Azure Account Security

[Biuwa]

Overview

We need additional security (password change) for the Azure account as discussed with the stakeholders.

Action Items

• Follow up with stakeholders on the security option discussed
• Alexander gets a second email account for server administration
• This is an issue that is blocking Migrate Application Insights to Workspace-based Application Insights #1258 (Feb 2024 deadline)

Resources/Instructions

• Hack for LA Lead Developers need access to the Azure Production Environment #1267
• Developer II needs access to City's Azure Account #1268

[Biuwa]

2023-04-04 STAKEHOLDER MEETING NOTES:

Alexander will convey a meeting between Leon and the HfLA Engineering team to discuss the Account setup and access to the city's Azure Account.

[entrotech]

We had a meeting today with Lon Soh, Alexander Wikstrom, Johnny Voong, Bonnie and myself. At the moment, the credentials stored in the "tdm shared vault with city" 1Password vault called "TDM Production Azure Account" uses the username ladot.tdm@lacity.org work, and are able to access the Production SQL Server virtual machine, SQL server database, and App Service - which is sufficient for us to support deployment to the production environment. However, that email is used for LADOT and City Planning communication with end users, and credentials for access to production environments are supposed to be associated with individual people (vs a generic service email), so we requested that two new email addresses be created, one for john.darragh@lacity.org and one for a fictitious user jacob.rodes@lacity.org for us to use, and to have these account granted access to the Azure portal.

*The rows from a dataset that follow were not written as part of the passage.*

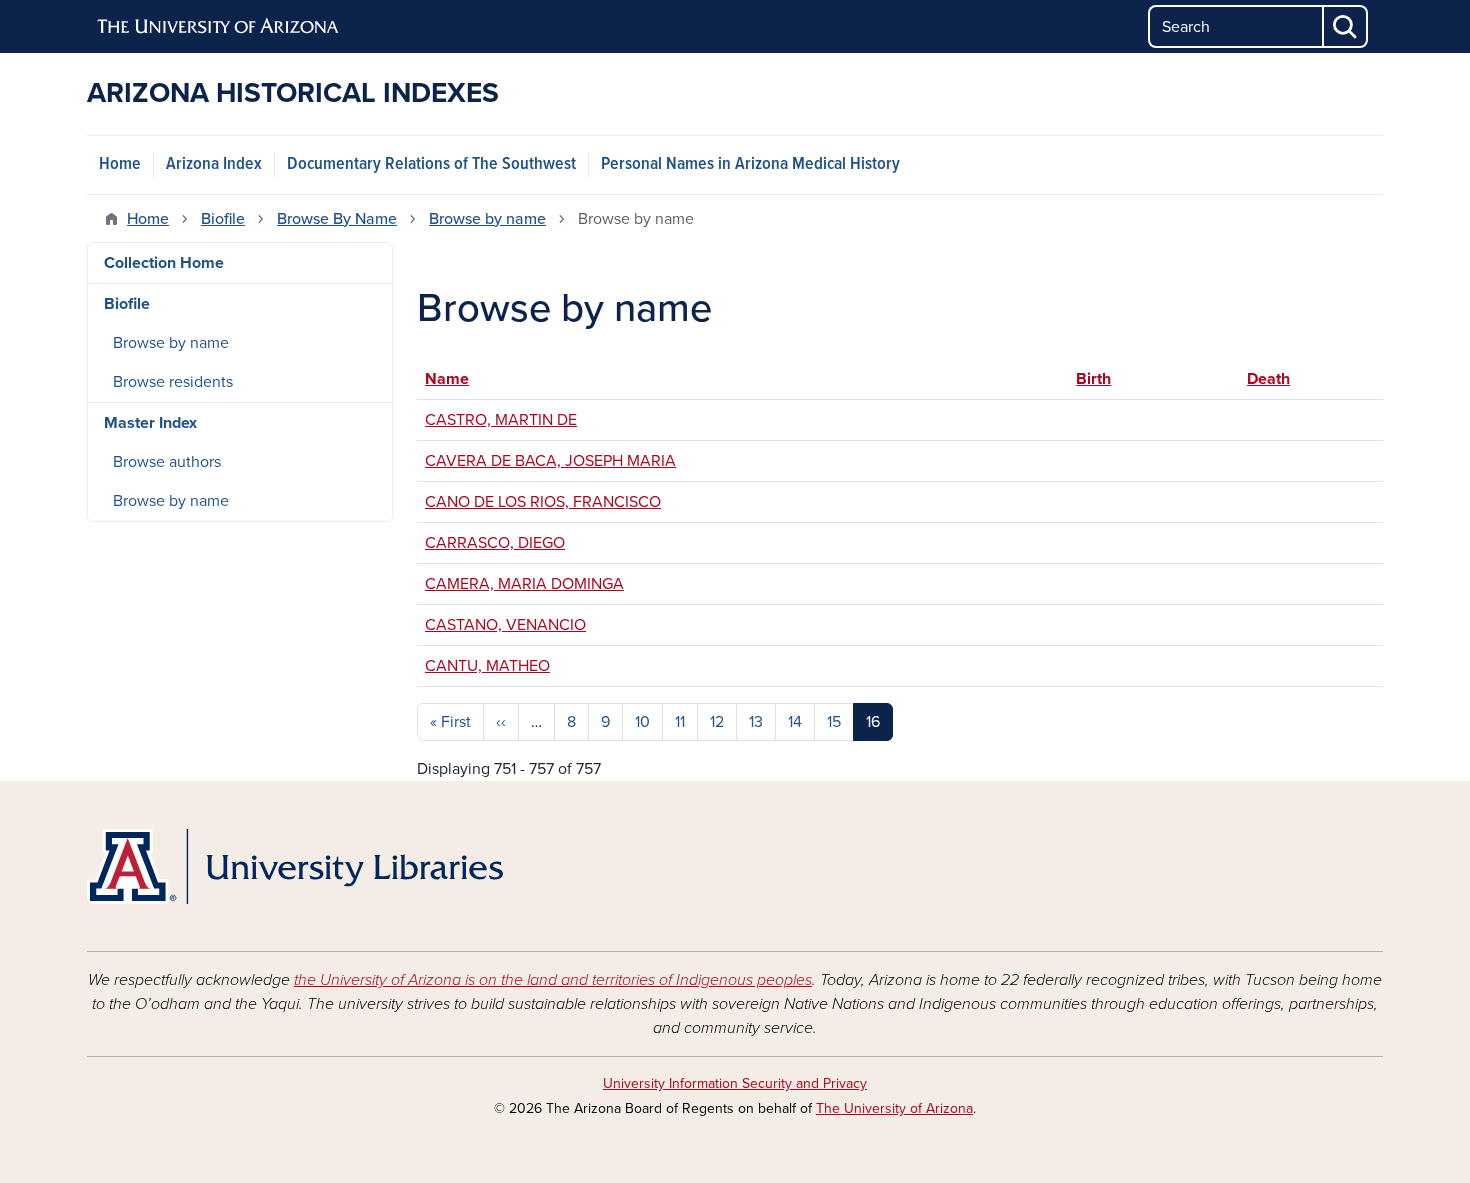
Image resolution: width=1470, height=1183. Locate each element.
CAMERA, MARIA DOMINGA (524, 584)
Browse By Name (337, 219)
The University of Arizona (894, 1108)
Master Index (150, 423)
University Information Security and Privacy (735, 1083)
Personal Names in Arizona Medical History (750, 164)
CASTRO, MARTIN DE (501, 420)
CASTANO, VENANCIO (505, 625)
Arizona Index (214, 164)
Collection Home (164, 263)
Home (120, 164)
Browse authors (167, 462)
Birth (1103, 379)
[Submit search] (1346, 26)
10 (642, 722)
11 (680, 722)
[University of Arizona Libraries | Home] (295, 866)
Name (447, 379)
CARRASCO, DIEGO (495, 543)
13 (756, 722)
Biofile (223, 219)
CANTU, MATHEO (487, 666)
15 (834, 722)
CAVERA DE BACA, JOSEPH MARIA (550, 461)
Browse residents (173, 382)
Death (1268, 379)
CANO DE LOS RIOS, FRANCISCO (543, 502)
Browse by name (487, 219)
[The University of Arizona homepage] (219, 27)
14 (795, 722)
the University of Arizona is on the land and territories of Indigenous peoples (553, 980)
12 (717, 722)
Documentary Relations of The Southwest (431, 164)
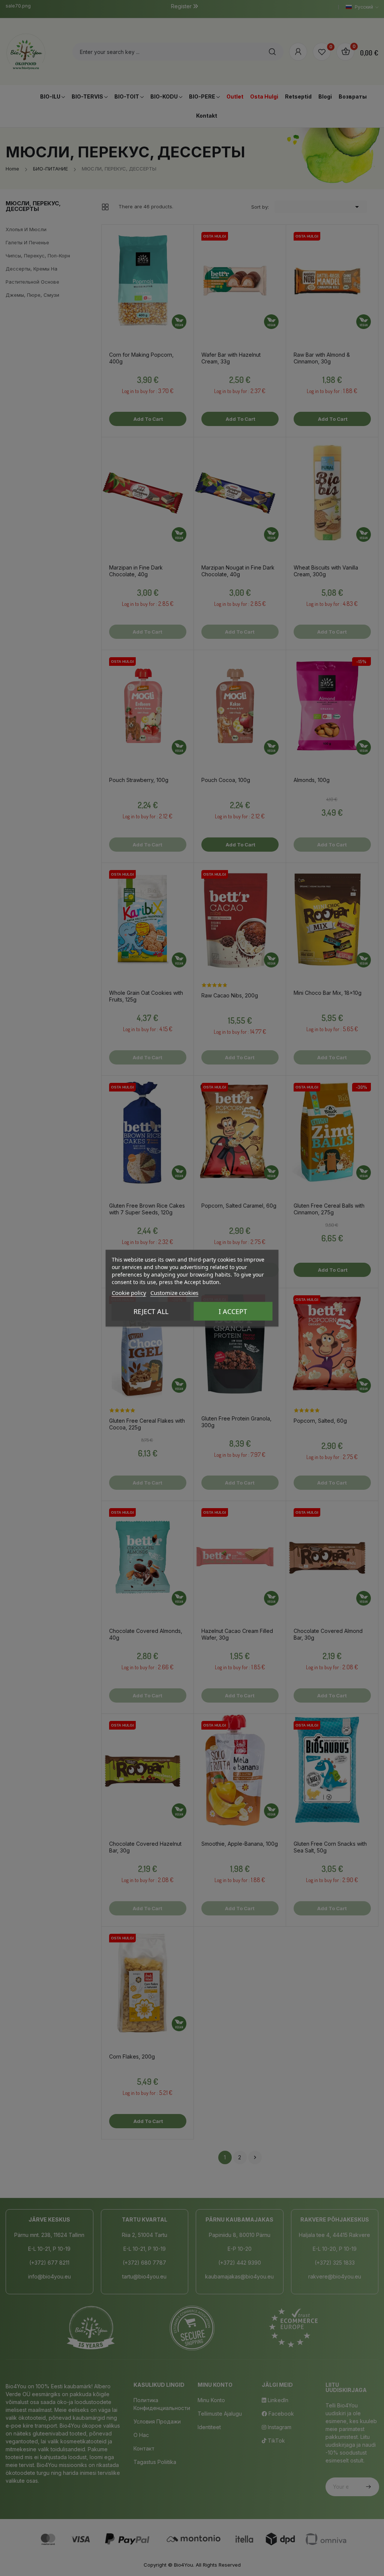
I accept (233, 1311)
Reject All (151, 1311)
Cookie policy (129, 1292)
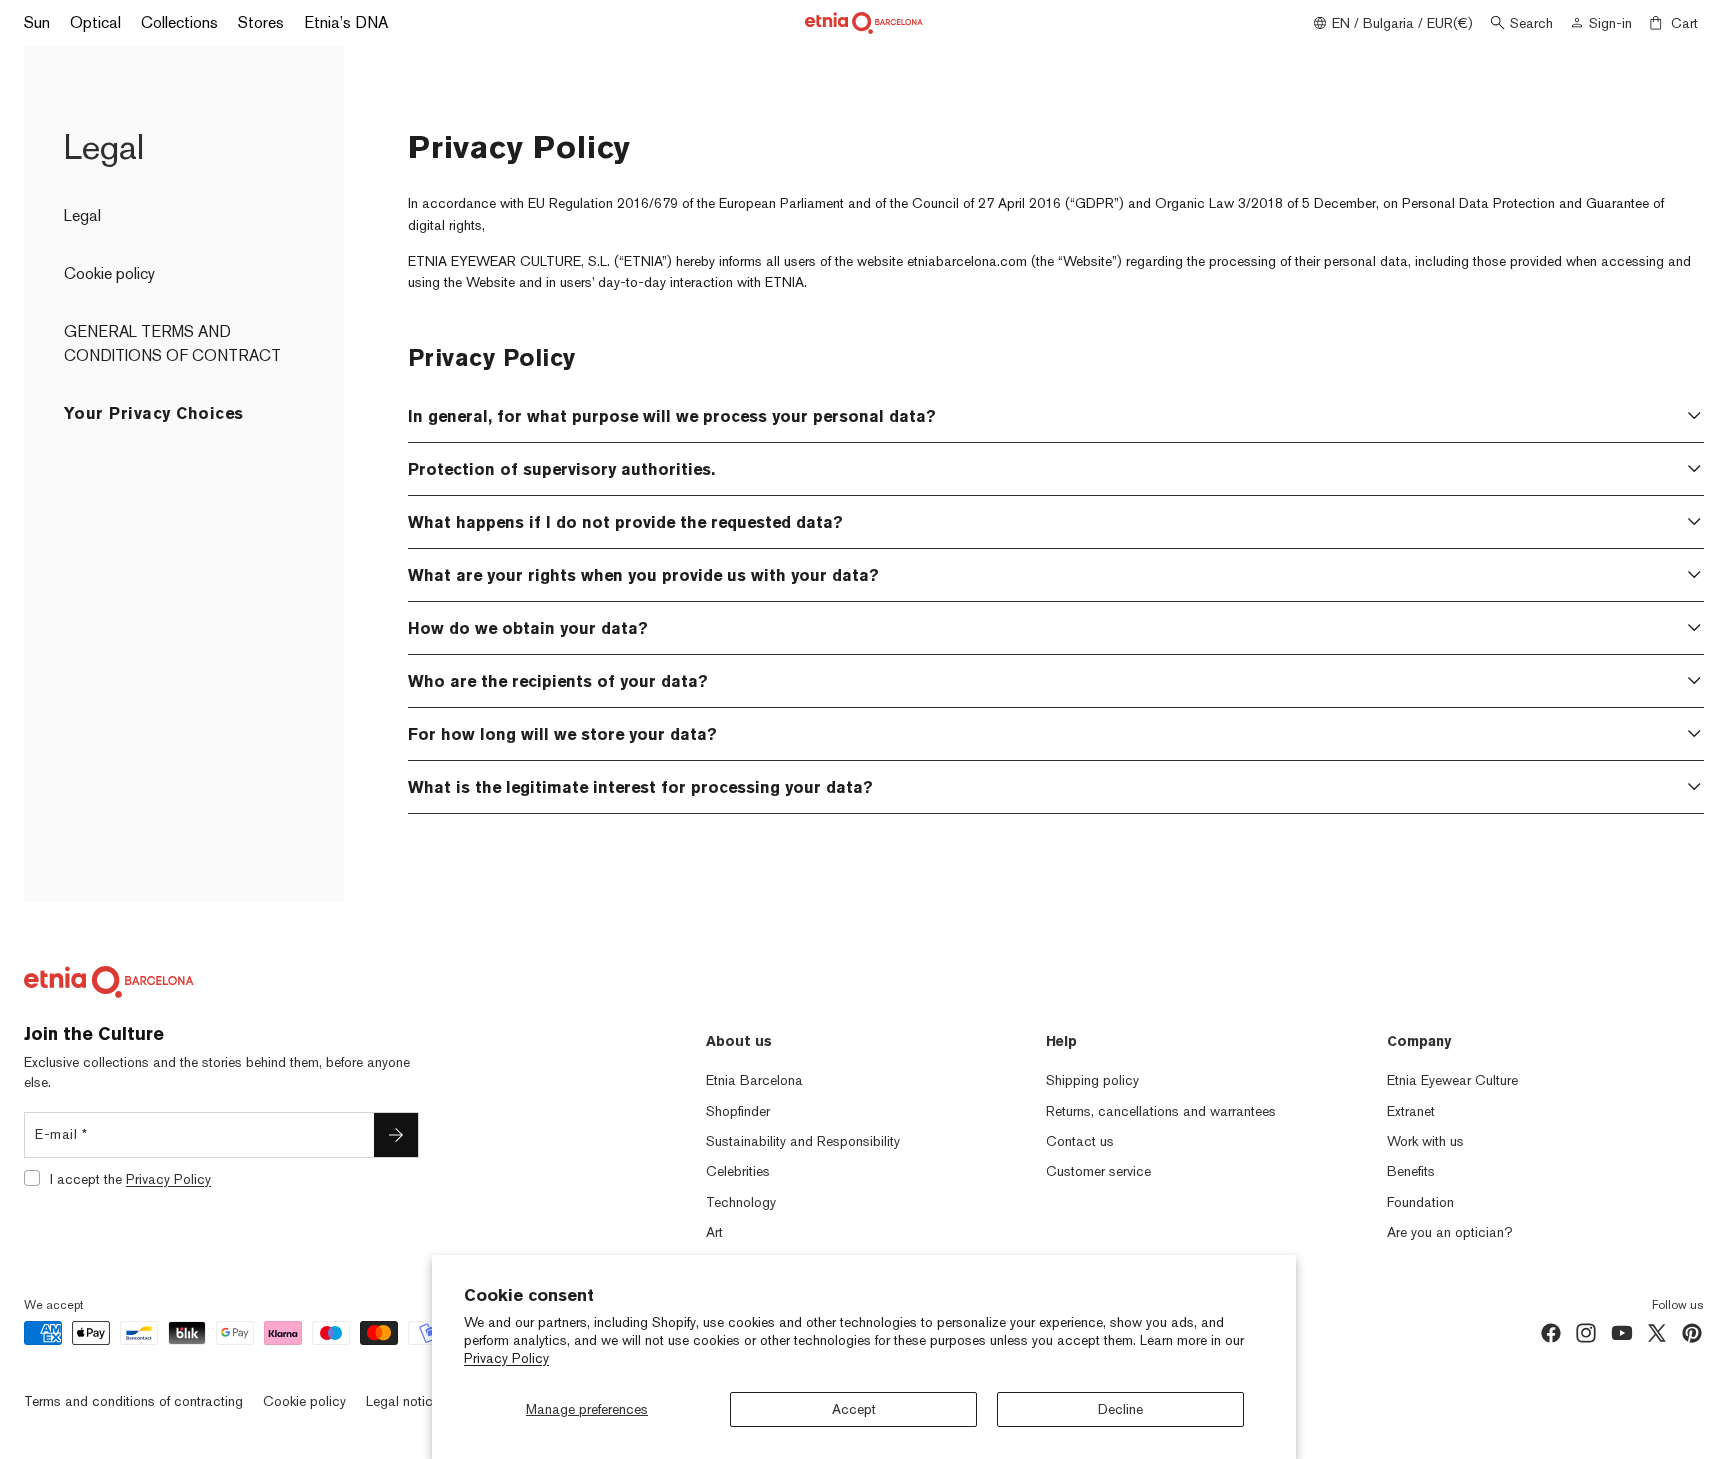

Previously they had granted access to a different account, tdm@hackforla.org to the TDM Azure resource groups, and that account had access to the UAT and Production account resources. Since that time, this account no longer has access to the production resources, but does have access to the UAT resources, though Lon thought the UAT resources had been decommissioned - however I am still able to access the UAT environment with these credentials.

I believe the action items coming from this meeting are:

• City personnel are to create two new email accounts: john.darragh@lacity.org and jacob.rodes@lacity.org and grant them access to the City's Azure portal and the production resources.
• Once these accounts are set up and verified to have the required access, the ladot.tdm@lacity account no longer needs Azure access and can be removed from Azure.
• The UAT environment is working, but no one seems to use it. We need to decide if we want to have a UAT environment at all.
• If so, city personnel are to re-create resources for the UAT environment as desired, and grant the two new accounts access to these resources as well, so HFLA personnel can re-create the UAT environment. If re-created we can either initialize with a copy of the production environment database, or a clean-empty database (with no user accounts or projects).

[Biuwa]

Two email accounts have been created.